¿Cuál es la diferencia entre traducción e interpretación?

Tres puntos clave para tener en cuenta

Una estudiante pensando.
Foto: @ Stock-XCHNG

La mayoría de las personas por lo general no conocen la diferencia entre traducción e interpretación. A menudo se asume que estas dos profesiones significan lo mismo y que tanto traductores como intérpretes llevan a cabo el mismo tipo de trabajo. Sin embargo, a pesar de que las dos disciplinas comparten el mismo objetivo de superar las barreras lingüísticas y cumplen funciones similares, lo cierto es que existe una clara diferencia entre lo que es traducción y lo que es interpretación.

Veamos en que consiste:

Textos escritos vs. lenguaje oral

Existe una diferencia fundamental entre traducción e interpretación: la primera consiste en la transferencia del contenido de un texto escrito de un idioma a otro, mientras que la segunda radica en el traspaso de un mensaje oral escuchado en un idioma y retransmitido en otro.

En traducción figuran distintos tipos y categorías tales como la traducción literaria, audiovisual, comercial y oficial, entre otras. El traductor reproduce en el idioma de destino el contenido de un texto escrito en el idioma de origen. Durante este proceso, el traductor tiene la responsabilidad de investigar la terminología específica y encontrar equivalencias adecuadas para garantizar que el texto traducido le sea fiel a su versión original y que cumpla la función que le corresponde.

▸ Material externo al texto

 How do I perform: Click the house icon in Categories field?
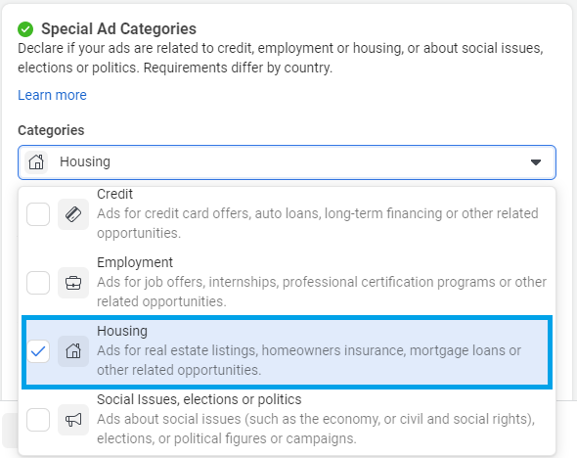36,162
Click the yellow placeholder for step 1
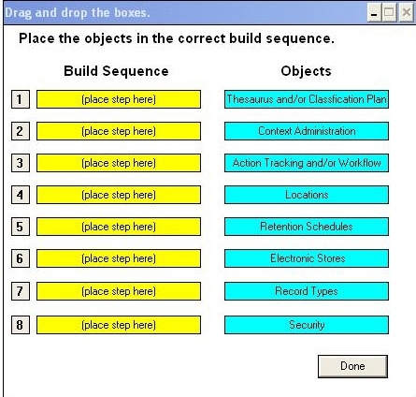Screen dimensions: 416x397 (119, 99)
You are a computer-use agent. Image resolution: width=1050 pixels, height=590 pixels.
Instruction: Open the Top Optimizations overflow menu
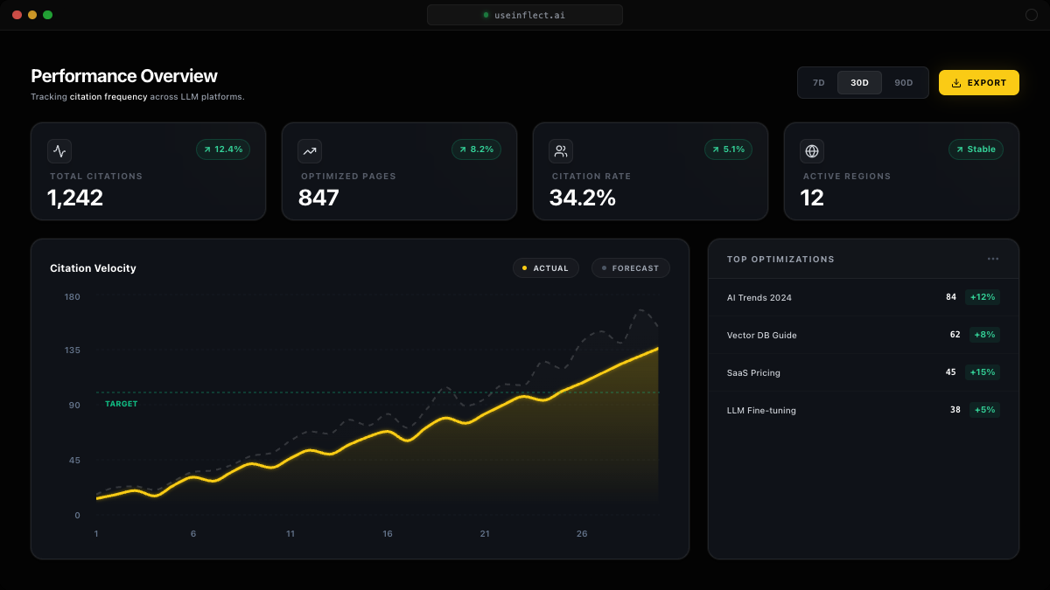[x=993, y=259]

Por su lado, la interpretación incluye otras clases de categorías diferentes a las relacionadas con la traducción.

El tipo de interpretación más común es la interpretación de conferencias, ya sea simultánea o consecutiva. Pero también existe la interpretación en el sector público (hospitales, cortes, juzgados, etc.), la interpretación de negocios y diplomática y la interpretación de lenguaje de señas. El intérprete escucha la voz de su interlocutor en el idioma de origen y reproduce el mensaje en el idioma de destino para que el público receptor pueda entenderlo.

La traducción y la interpretación son oficios que requieren habilidades diferentes

Si bien es cierto que tanto traductores como intérpretes trabajan a diario con los idiomas y que su función básica es la de transmitir información por medio de un idioma de destino, la verdad es que estas son dos profesiones que requieren habilidades muy diferentes.

Lo más importante con lo que debe contar un traductor es la habilidad de leer muy bien y detalladamente en la lengua de origen y tener habilidades de escritura impecables en la lengua de destino. El trabajo fundamental de un traductor consiste en escribir, de manera que también hay que tener la capacidad de corregir, revisar y editar textos. El traductor debe tener además una cierta ‘intuición lingüística’ para resolver dudas y tomar decisiones sobre la terminología que genere dificultades. Asimismo, debe estar conciente del público receptor y sus características socioculturales para que sus traducciones sean bien recibidas y entendidas sin dificultad. Por último, el traductor debe poseer habilidades informáticas básicas para utilizar los procesadores de texto y las herramientas de traducción en línea.

Por su parte, el intérprete requiere una serie de habilidades que no necesariamente son las mismas que las del traductor.

Esto se debe a que su trabajo es muy diferente. El intérprete tiene que estar permanentemente en contacto con otras personas e interactuar con ellas, mientras que el trabajo del traductor es mucho más solitario y personal. Por esta razón, el intérprete debe ser una persona extrovertida y contar con excelentes habilidades sociales. Debe además tener una muy buena memoria para retener el mensaje y poder retransmitirlo en su totalidad. Finalmente, el intérprete es alguien que debe poder hablar en público sin problemas, ya que su voz es su instrumento de trabajo.

Un día en la vida de un traductor y de un intérprete

La rutina diaria de un traductor es muy diferente a la de un intérprete. A menos de que esté empleado en una compañía, por lo general el traductor trabaja desde su casa y pasa las horas hábiles del día sentado en frente de su computador.

Con la ayuda de diccionarios, manuales y glosarios, ya sean físicos o en línea, el traductor transfiere el contenido de un texto del idioma de origen al idioma de destino. Este tiende a ser un proceso solitario, reflexivo y silencioso, y a menudo los traductores pasan su día sin estar en contacto con otras personas.

El intérprete por su parte maneja un ritmo de vida mucho más dinámico y activo. Este debe trasladarse a los distintos lugares donde prestará sus servicios de interpretación. De manera que debe estar en constante movimiento para llegar al lugar donde se esté llevando a cabo la conferencia, reunión o evento en el cual se requieran sus servicios. A diferencia del traductor, el intérprete debe interactuar constantemente con las demás personas y relacionarse con ellas.